> SUPPLIED MATERIAL

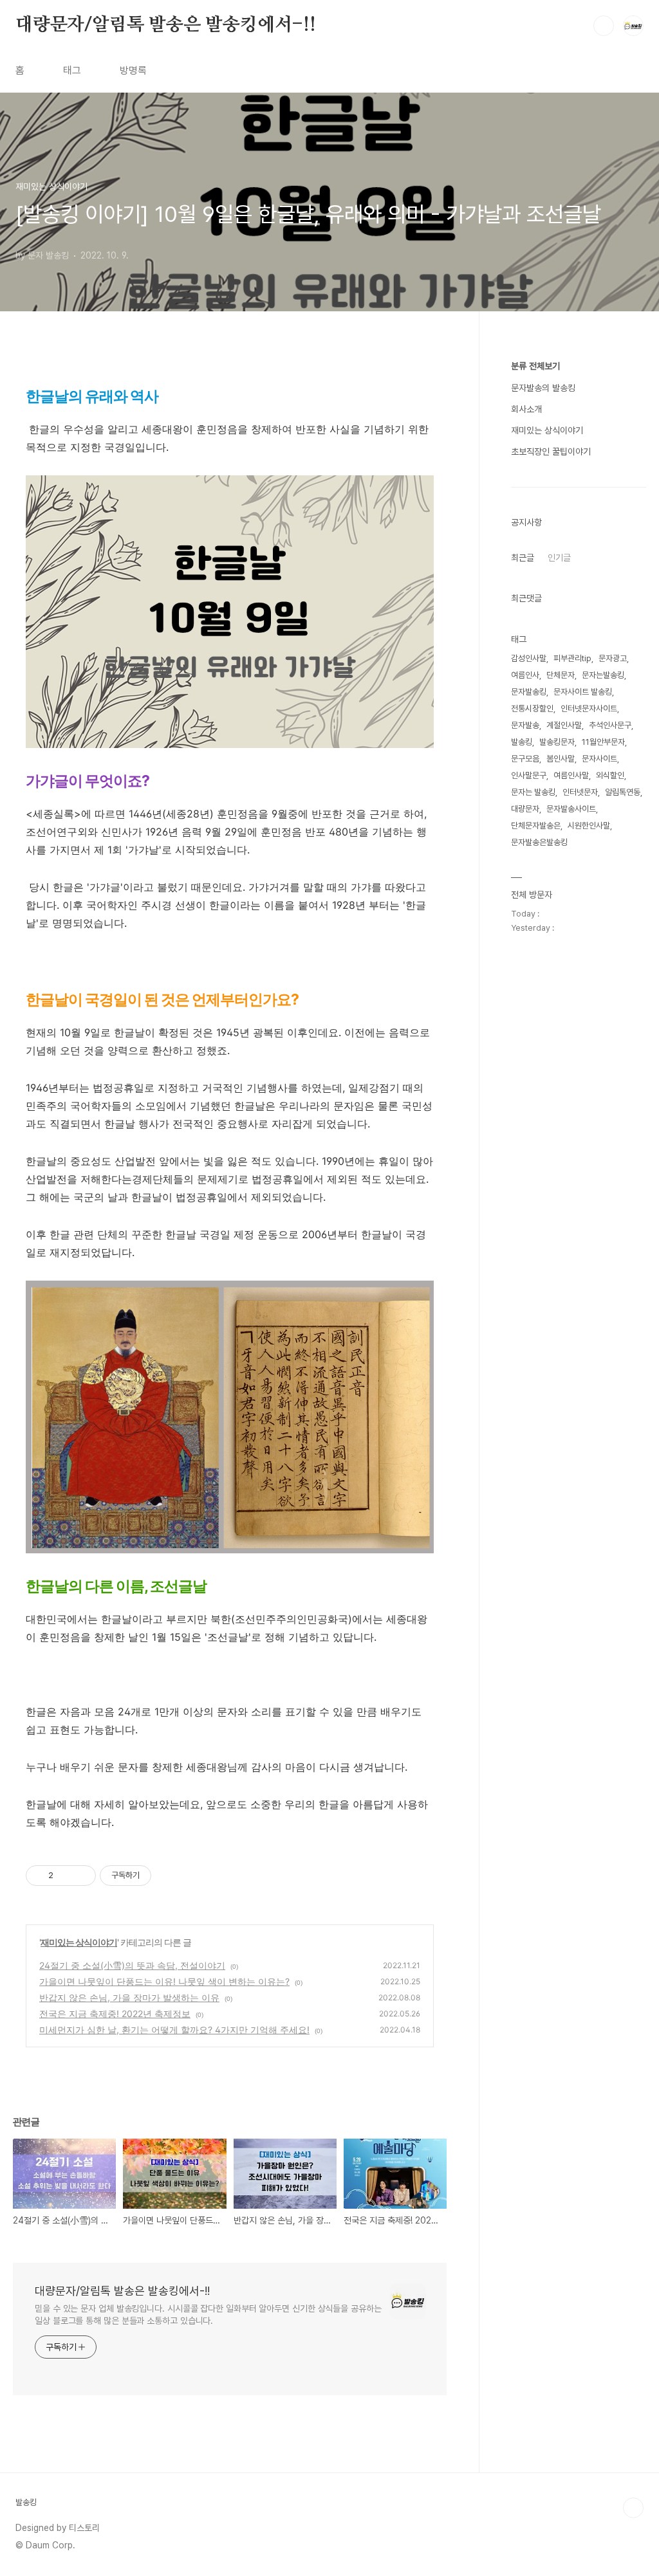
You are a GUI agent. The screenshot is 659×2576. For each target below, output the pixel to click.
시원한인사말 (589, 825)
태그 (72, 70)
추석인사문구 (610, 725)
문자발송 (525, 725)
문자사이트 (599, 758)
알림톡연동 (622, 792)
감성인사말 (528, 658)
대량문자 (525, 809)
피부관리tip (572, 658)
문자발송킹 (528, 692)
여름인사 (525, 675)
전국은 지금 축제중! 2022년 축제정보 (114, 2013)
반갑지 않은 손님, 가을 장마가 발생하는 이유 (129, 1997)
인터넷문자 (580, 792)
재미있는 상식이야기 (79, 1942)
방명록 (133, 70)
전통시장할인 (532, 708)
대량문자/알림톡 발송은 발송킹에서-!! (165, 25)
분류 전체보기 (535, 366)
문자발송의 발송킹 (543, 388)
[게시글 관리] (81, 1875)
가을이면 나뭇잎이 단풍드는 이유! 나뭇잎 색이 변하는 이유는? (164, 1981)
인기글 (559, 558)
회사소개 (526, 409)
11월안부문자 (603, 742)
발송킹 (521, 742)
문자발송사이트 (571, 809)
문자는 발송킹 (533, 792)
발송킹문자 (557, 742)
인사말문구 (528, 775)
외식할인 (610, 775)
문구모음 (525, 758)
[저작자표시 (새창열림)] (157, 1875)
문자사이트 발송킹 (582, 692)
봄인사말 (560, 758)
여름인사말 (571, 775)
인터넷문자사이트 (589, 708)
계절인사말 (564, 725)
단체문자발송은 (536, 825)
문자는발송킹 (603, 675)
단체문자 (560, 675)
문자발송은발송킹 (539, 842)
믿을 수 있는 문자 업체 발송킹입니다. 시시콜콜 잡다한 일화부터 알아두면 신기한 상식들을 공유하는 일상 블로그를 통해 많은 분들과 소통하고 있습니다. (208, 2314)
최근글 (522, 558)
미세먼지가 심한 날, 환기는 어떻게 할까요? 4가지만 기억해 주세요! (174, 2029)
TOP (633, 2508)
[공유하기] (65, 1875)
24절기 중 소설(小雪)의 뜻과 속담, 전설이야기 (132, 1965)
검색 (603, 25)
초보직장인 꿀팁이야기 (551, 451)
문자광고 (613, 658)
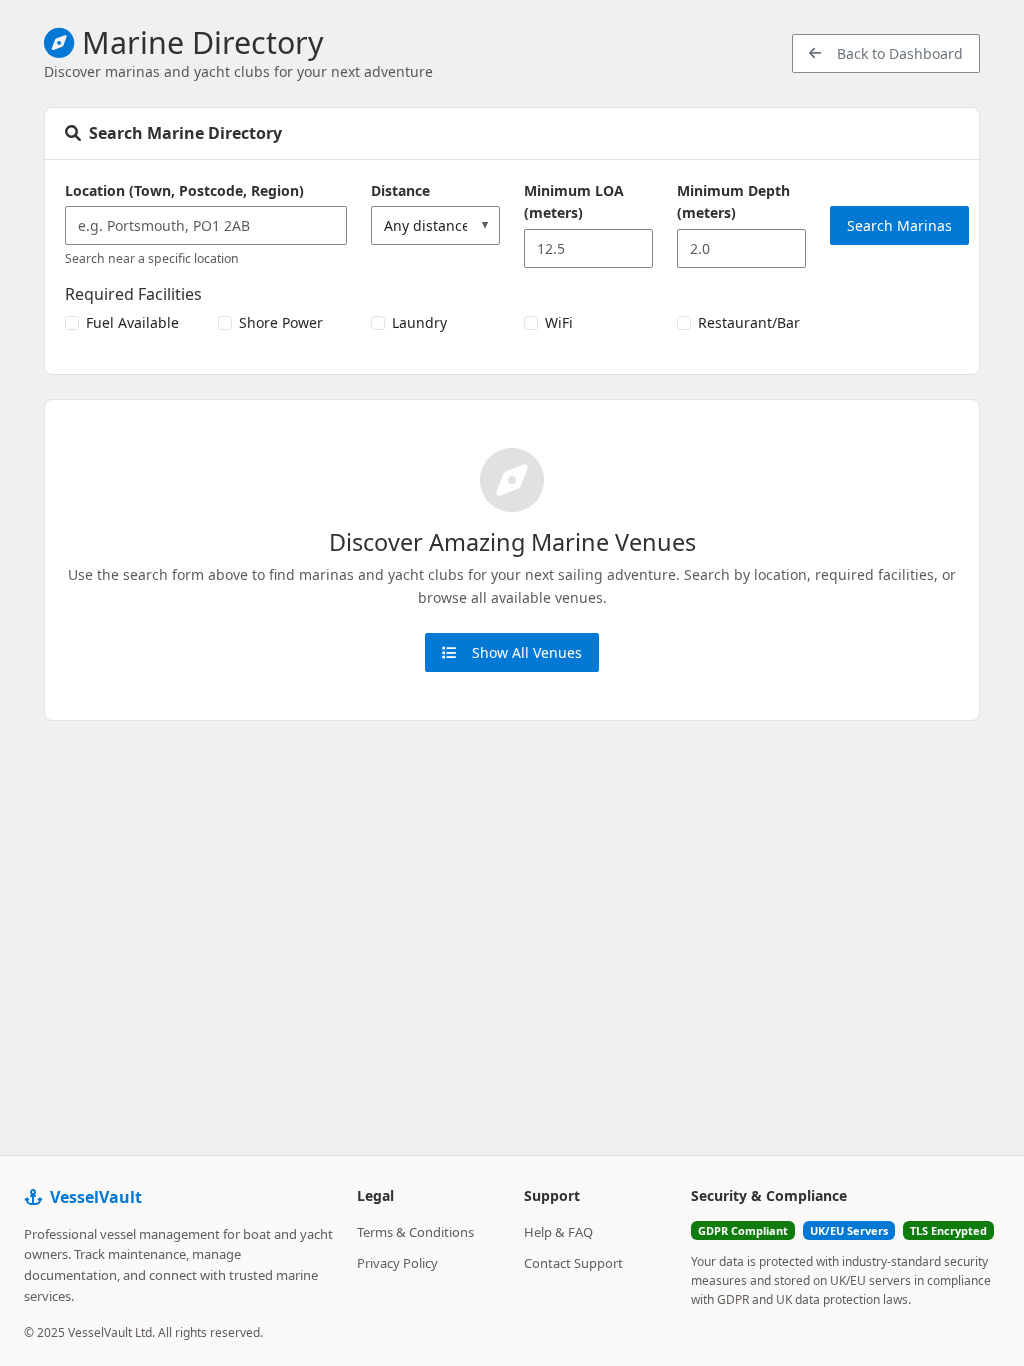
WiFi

> TASK DETAILS
From the listing above, repeat exactly the lines starting at the line that includes "인터넷문자사이트 (589, 708)" and ending at the line that includes "초보직장인 꿀팁이야기 (551, 451)", with nothing outside that span.

> ANSWER BOX
인터넷문자사이트 (589, 708)
계절인사말 (564, 725)
단체문자발송은 (536, 825)
문자는발송킹 (603, 675)
단체문자 (560, 675)
문자발송은발송킹 (539, 842)
믿을 수 있는 문자 업체 발송킹입니다. 시시콜콜 잡다한 일화부터 알아두면 신기한 상식들을 공유하는 일상 블로그를 통해 많은 분들과 소통하고 있습니다. (208, 2314)
최근글 (522, 558)
미세먼지가 심한 날, 환기는 어떻게 할까요? 4가지만 기억해 주세요! (174, 2029)
TOP (633, 2508)
[공유하기] (65, 1875)
24절기 중 소설(小雪)의 뜻과 속담, 전설이야기 (132, 1965)
검색 (603, 25)
초보직장인 꿀팁이야기 (551, 451)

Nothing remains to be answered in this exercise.